Build all the amphitheatres, Athens. But the perfect outdoor venue already exists off Wolfskin Road, at Cloverleaf Farm, a painstakingly preserved pristine Southern property now in its third century of usefulness.
How can you improve upon 27 acres of dance party barns, immaculately maintained gardens, a for-real antebellum mansion and the cozy stage nestled in a pecan grove? Grab your biggest blanket, some glow sticks and post up on the hill.
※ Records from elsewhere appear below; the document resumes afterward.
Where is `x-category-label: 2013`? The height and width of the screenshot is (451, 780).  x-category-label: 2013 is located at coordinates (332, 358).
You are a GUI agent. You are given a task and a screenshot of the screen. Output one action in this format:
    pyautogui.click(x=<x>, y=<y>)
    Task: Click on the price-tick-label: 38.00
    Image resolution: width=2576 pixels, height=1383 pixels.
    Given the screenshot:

Wildwood Revival, now in its fourth year, produces a flawless event celebrating American roots music, glamorous camping and craft everything.
The weekend was a series of magical moments in an idyllic, Instagrammable wonderland featuring an endless supply of cold Topo Chico and Creature Comforts brews and both Maepole and Café Racer on-site feeding the masses. So, yeah, absolute heaven. Here are five things Flagpole will never forget:
Late Friday night, festival organizers interrupted the Rebirth Brass Band set with a missing child announcement. The somber and scary moment lasted less than three seconds. Ten-year-old Joel and his FC Barcelona jersey were found by the band, in the front row. He wasn’t lost—he was partying. The New Orleans-based, Grammy award winning eight-piece saved the day.
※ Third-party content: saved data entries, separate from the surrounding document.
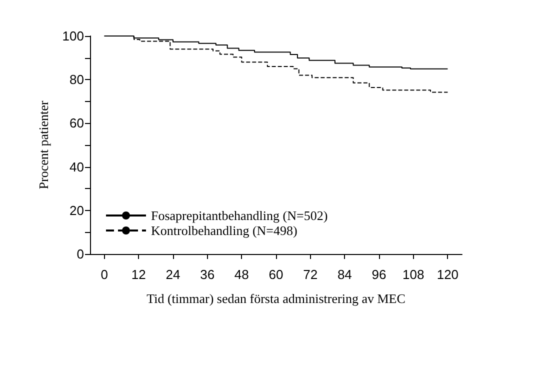  What do you see at coordinates (379, 274) in the screenshot?
I see `x-tick-label: 96` at bounding box center [379, 274].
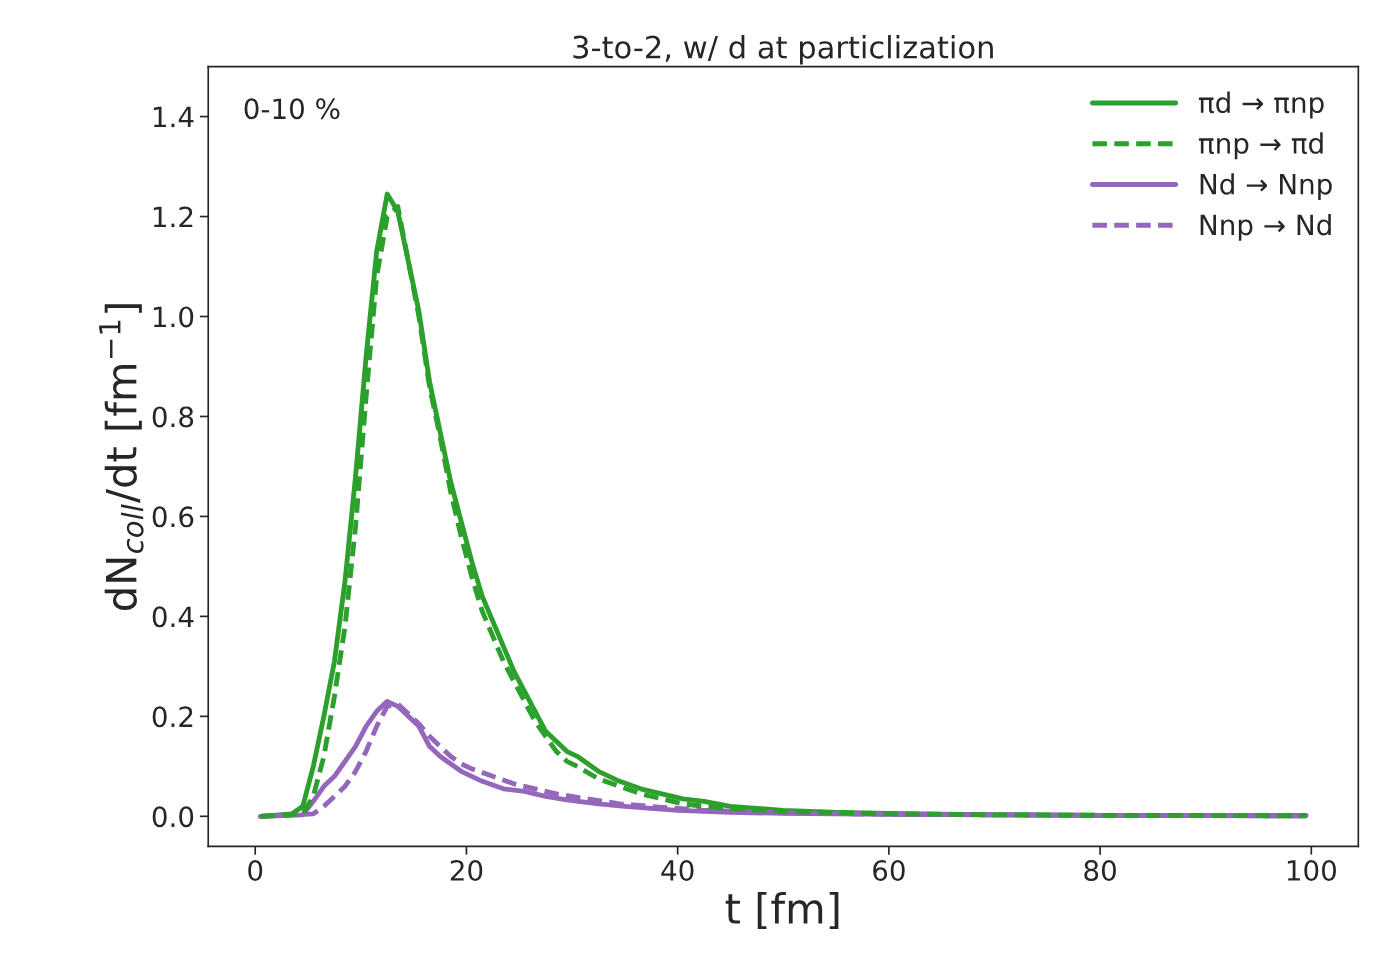 Image resolution: width=1379 pixels, height=965 pixels. I want to click on y-tick-label: 0.2, so click(172, 717).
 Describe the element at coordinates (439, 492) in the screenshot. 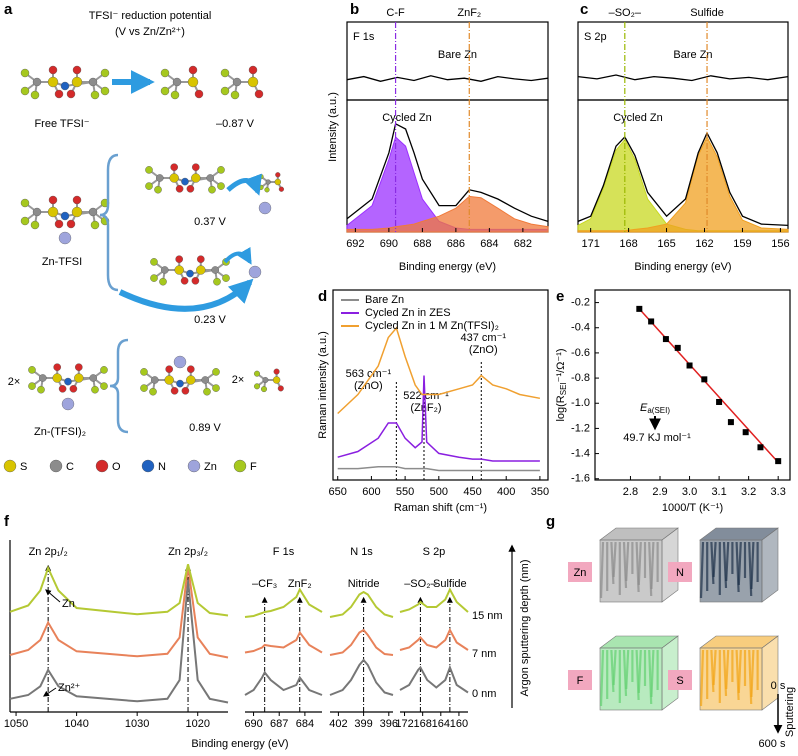

I see `x-tick-label: 500` at that location.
Alt-country founding father Jay Farrar remained stoic, sweating through his cowboy shirt, while his band Son Volt chugged through heavy and humid rock songs peppered with lead guitarist Chris Frame’s effortless licks and utilityman Mark Spencer’s bending notes. They closed the mid-afternoon set in the most perfect professional manner with the certified hit (“Drown”) followed by the ultra-exceptional road trip mixtape ballad (“Windfall”) and a totally badass Rolling Stones cover (“Monkey Man”). The three-song sequence was exactly how to reward an appreciative audience, baking in the sun.
Songwriter Josh Rifkind is a longtime Atlanta music scene stalwart and the executive director of the Songs for Kids Foundation, a nonprofit organization dedicated to connecting children suffering from serious illness with opportunities to be creative through music. He took the stage Saturday afternoon to raise awareness for the cause and perform “Ring of Fire” with young Avery, a student at the Songs for Kids Center in Atlanta. The duo brought down the house. Here’s hoping for a longer time slot next year. Also, you should go online and donate so much money to this amazing movement right now.
Shovels & Rope are everything. “Mississippi Nuthin,” from the 2019 EP I’m Coming Out, is the fuzzed-out, deep-fried, dark af Springsteen-y anthem you didn’t know you were waiting for. Having it blasted at you from the piecemealed wall of lost and found, totally miscellaneous amplifiers that envelope the duo—at dusk in a dusty meadow—is highly recommended.
With apologies to the living institution that is Lucinda Williams, her primal intensity and amazing bandmates and the way they made tiny hairs on every neck tingle when they marched through “Righteously” and stomped through an intense one-song encore (“Joy”): You were amazing, Lucinda, but we’ll never forget the woman Saturday afternoon who, with genuine concern marked with a dash of dismay, asked aloud to no one in particular, “Is this really the line for curly fries?”